> _Data entries_
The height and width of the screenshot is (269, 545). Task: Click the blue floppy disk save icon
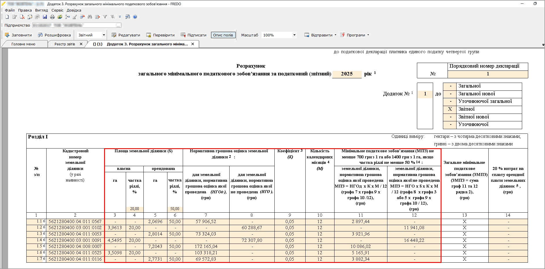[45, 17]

--

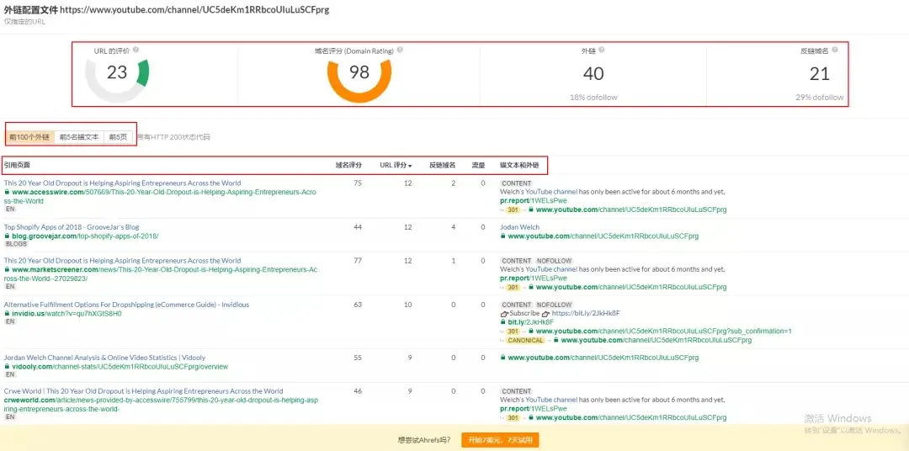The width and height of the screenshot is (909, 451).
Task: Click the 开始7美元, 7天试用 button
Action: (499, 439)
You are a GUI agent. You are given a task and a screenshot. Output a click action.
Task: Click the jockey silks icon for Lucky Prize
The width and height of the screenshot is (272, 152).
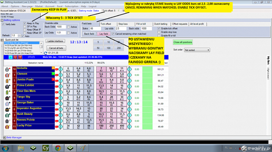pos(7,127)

> _Goal_
Gather every line above that contains the word "icon" and copy each of those lines in full. Case counts, so a match must have the same capitalization.

> _Solved exercise_
The height and width of the screenshot is (269, 545). Task: Click the blue floppy disk save icon
Task: Click the jockey silks icon for Lucky Prize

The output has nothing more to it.